Discussing hard and soft power does not eliminate the fact that the fundamental basis of U.S. foreign strategy still depends on the logic of using military and economic force to exert hegemony over world policies. In that respect, talking about the importance of soft power as a priority seems to be an alternative used in a different context. It is used if hard power proves to be costly for America’s human and material resources. Perhaps the American empire cannot bear the internal and external repercussions of the unprecedented and growing hostility and hatred toward it by most peoples of the world. Anti-American sentiment is especially increasing after the invasions in Iraq and Afghanistan and other adventures perpetrated by U.S. political, military and economic forces.

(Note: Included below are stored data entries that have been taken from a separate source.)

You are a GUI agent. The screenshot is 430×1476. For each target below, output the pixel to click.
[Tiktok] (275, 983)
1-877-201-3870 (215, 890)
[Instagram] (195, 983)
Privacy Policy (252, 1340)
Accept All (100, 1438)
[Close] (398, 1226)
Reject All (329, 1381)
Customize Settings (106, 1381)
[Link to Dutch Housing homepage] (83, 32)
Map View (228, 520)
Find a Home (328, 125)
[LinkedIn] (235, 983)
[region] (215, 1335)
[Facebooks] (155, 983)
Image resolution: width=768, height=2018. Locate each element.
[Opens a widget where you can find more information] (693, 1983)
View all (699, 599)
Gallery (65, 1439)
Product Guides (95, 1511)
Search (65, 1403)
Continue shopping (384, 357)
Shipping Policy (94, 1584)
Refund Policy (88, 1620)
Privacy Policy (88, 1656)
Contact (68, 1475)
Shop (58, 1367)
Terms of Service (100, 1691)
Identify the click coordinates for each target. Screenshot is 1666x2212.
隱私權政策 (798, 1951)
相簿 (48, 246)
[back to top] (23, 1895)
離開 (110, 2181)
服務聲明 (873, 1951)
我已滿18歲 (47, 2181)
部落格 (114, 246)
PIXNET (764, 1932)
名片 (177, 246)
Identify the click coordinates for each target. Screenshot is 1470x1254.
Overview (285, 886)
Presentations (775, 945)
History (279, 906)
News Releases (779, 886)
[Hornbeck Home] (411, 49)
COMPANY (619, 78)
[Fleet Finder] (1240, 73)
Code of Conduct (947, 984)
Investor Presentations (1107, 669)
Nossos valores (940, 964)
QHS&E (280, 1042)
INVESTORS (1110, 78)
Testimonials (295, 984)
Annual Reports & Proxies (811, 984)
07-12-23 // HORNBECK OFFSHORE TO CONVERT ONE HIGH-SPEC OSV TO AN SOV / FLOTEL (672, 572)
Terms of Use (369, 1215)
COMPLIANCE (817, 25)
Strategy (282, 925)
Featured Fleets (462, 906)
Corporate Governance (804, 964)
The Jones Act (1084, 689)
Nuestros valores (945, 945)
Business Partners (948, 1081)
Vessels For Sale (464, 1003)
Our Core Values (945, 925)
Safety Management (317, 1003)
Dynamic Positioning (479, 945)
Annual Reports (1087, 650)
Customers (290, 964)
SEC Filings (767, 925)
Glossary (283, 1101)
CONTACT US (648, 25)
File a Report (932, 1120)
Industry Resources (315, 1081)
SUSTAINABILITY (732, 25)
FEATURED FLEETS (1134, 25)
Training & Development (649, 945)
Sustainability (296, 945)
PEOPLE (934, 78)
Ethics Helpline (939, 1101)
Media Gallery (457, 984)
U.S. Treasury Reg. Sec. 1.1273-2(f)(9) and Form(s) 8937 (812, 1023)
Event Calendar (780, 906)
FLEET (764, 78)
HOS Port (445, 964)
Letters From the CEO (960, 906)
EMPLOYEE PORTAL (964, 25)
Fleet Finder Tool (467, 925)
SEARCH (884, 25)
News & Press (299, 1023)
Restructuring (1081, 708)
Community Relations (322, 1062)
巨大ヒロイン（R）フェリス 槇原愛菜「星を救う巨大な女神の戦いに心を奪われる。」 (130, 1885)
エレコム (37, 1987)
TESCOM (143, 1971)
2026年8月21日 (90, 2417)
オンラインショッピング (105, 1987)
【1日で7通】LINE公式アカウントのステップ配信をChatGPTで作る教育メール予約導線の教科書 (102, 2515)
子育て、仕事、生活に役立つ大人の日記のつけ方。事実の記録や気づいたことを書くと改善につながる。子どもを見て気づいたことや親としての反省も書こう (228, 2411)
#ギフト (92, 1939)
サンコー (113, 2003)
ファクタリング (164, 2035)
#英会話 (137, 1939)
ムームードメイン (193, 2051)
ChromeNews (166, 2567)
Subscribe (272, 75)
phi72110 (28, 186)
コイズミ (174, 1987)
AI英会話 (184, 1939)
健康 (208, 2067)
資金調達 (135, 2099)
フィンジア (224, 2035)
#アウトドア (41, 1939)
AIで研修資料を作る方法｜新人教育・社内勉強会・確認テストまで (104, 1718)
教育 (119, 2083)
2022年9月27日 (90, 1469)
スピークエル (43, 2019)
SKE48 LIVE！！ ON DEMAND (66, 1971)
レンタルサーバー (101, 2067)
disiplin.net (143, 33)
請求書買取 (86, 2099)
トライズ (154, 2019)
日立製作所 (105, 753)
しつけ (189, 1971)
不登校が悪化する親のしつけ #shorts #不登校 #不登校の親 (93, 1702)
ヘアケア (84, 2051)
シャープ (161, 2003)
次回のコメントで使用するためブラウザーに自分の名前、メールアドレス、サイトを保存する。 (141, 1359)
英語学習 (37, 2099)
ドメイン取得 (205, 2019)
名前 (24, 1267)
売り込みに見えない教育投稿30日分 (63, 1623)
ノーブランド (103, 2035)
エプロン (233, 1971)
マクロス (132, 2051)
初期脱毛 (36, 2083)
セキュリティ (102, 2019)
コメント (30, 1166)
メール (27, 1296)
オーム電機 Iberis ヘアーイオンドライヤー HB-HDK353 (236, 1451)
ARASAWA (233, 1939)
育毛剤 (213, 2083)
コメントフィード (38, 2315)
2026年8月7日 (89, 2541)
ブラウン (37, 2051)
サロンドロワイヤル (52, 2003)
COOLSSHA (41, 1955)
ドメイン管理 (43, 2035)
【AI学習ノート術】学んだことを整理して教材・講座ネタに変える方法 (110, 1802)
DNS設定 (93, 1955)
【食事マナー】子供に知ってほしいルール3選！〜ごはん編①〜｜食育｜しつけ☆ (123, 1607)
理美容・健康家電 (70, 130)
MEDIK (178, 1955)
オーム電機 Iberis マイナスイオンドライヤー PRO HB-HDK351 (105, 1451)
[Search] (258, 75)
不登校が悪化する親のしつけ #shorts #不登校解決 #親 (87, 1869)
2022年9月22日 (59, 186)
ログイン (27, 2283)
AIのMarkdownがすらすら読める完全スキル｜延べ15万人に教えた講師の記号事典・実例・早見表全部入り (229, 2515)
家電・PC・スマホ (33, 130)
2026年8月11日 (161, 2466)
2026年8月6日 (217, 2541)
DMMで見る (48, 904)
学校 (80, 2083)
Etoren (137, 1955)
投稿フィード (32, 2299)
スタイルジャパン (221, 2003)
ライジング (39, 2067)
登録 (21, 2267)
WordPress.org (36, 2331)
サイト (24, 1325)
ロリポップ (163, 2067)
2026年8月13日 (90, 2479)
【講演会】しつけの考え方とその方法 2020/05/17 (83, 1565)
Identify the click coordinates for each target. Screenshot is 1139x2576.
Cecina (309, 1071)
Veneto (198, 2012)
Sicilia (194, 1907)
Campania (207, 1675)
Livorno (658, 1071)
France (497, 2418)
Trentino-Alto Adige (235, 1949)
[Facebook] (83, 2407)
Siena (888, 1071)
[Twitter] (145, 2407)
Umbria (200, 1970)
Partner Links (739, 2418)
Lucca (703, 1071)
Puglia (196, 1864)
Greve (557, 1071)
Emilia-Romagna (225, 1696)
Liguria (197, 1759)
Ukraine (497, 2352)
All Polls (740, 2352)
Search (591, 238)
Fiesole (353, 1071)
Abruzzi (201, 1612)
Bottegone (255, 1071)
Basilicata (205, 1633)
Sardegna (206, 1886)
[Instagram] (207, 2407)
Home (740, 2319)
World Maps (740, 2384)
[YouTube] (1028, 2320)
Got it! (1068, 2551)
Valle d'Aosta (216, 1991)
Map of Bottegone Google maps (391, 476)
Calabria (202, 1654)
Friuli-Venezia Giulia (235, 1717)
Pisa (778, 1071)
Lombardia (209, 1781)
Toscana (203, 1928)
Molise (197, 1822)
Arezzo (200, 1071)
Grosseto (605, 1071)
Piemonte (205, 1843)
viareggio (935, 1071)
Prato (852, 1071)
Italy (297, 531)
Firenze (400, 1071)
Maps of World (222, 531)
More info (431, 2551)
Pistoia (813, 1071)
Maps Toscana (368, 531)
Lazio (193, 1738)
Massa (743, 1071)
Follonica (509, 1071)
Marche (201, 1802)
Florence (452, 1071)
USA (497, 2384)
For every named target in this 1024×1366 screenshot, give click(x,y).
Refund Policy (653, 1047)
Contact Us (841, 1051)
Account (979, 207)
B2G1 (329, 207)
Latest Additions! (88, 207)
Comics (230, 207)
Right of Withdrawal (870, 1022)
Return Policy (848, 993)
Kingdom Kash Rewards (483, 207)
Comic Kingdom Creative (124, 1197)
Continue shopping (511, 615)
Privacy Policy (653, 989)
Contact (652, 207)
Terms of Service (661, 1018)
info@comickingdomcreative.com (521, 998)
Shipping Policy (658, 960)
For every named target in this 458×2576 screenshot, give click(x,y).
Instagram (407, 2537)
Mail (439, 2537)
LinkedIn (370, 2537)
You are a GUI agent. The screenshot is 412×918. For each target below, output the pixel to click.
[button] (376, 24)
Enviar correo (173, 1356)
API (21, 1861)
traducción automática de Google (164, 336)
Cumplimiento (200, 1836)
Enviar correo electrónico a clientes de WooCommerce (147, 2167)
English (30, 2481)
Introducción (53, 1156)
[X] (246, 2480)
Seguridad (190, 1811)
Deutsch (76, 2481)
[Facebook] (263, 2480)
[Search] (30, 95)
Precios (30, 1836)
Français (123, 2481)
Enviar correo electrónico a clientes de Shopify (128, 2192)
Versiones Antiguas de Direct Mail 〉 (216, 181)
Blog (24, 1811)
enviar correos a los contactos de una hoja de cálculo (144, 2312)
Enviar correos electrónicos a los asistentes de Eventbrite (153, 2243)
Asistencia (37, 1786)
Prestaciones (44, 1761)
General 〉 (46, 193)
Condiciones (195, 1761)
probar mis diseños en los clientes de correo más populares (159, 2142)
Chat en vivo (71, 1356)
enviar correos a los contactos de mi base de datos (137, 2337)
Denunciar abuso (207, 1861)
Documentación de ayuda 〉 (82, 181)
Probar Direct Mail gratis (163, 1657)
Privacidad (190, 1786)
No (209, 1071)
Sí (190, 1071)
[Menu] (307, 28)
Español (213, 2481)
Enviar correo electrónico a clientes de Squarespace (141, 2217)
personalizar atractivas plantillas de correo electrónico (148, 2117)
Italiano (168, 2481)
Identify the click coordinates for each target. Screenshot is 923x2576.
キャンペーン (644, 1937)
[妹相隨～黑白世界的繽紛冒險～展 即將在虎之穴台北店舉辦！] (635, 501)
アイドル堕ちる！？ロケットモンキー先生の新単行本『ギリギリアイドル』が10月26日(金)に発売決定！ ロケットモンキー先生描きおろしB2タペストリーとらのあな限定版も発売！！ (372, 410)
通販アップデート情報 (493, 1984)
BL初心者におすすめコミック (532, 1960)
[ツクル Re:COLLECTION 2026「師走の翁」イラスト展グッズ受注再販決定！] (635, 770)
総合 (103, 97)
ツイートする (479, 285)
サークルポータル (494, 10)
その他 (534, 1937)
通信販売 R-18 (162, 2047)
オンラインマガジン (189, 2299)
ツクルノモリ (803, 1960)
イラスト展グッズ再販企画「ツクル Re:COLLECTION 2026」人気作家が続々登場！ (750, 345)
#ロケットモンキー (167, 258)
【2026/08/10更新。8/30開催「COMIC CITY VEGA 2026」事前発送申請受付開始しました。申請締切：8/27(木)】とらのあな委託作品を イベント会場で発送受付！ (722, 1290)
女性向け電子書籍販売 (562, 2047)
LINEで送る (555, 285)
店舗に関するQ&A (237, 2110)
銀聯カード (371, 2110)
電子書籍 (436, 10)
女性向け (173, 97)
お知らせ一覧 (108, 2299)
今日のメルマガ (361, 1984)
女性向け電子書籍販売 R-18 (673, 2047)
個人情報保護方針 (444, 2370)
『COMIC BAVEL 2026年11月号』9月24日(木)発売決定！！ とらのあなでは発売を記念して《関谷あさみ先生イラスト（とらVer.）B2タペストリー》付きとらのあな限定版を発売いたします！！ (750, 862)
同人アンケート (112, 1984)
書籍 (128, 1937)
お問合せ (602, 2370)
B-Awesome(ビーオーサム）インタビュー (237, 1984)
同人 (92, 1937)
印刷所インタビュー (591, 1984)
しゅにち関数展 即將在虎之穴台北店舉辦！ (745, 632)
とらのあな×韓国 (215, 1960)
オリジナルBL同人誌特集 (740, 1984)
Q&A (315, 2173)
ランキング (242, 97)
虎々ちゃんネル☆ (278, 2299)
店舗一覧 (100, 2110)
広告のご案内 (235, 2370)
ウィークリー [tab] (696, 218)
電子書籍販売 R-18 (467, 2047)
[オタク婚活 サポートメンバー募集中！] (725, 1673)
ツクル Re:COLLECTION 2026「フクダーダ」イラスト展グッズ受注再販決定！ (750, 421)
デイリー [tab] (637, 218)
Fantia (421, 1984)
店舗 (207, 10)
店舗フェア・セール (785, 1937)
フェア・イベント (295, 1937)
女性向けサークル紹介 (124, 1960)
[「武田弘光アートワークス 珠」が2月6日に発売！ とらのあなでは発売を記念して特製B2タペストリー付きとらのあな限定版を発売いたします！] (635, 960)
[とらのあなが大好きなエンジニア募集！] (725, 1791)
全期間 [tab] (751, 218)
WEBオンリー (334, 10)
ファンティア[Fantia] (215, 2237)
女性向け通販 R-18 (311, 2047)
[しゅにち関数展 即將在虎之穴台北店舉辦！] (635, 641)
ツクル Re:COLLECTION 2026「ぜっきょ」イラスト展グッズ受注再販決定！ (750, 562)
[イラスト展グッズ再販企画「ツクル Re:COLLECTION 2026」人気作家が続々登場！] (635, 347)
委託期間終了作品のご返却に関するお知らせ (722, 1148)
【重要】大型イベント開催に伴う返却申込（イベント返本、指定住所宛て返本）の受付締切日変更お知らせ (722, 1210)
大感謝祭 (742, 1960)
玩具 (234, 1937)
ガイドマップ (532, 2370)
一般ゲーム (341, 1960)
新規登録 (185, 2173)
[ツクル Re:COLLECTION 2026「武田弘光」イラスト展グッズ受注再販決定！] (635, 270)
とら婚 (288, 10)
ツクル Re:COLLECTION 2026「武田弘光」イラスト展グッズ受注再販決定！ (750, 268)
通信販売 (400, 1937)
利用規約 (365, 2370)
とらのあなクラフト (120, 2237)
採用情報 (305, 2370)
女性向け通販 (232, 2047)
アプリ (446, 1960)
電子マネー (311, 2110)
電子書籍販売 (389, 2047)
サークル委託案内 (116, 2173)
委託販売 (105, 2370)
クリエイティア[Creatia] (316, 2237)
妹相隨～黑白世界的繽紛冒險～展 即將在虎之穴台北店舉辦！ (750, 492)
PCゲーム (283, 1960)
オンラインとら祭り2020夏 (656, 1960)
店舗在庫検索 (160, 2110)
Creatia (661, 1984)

After his inauguration as U.S. president in 2009, Barack Obama talked about the importance of giving new life to the so-called American values of freedom and self-determination, which are, in essence, President Wilson’s principles. Several research centers and strategy specialists perceived this as a new American approach to dealing with international issues after the fall of unipolarity. They see it as the prevailing American model for which Francis Fukuyama, Samuel Huntington, Leo Strauss and others paved the way.
Based on that, American non-governmental organizations, in coordination with the U.S. State Department and the CIA, have proceeded to promote a new American approach that invests in the excess of American power in the form of media, culture, economy and the so-called moral credit of the U.S. It includes a public relations campaign consisting of economic subsidies, financing the so-called civil society organizations, scientific missions, providing scholarships to American universities, and polarizing political, technical, and media cadres by organizing tours throughout the U.S. to become familiar with the American model from within and to see the facts of American life. In this way, the negative stereotype fueled by the forceful approach of previous U.S. administrations turns into admiration for the charm of the American model. This proves the right answer to the problematic question posed by cultural, media and societal institutions since the Sept. 11 attacks: “Why do they hate us?” (referring to how most peoples around the world view America).
Several researchers from America and from other countries have sharply criticized the forceful approach. That approach is still used by the U.S. administration in forming new policies that do not fit with Obama’s suggestions to change the political tools used to deal with the rest of the world. This is reflected in real data from the U.S. budget: While $36 billion is allocated to the U.S. State Department, the budget for the Department of Defense is over $750 billion. This number exceeds the military budgets of more than half the countries in the world.
These figures, as well as the American militarization approach in the global political arena, do not give the impression of a fundamental shift in the American method of dealing with world affairs. America’s image in the eyes of the people of the world seems to be incarnated in Guantanamo prison, not in the Statue of Liberty.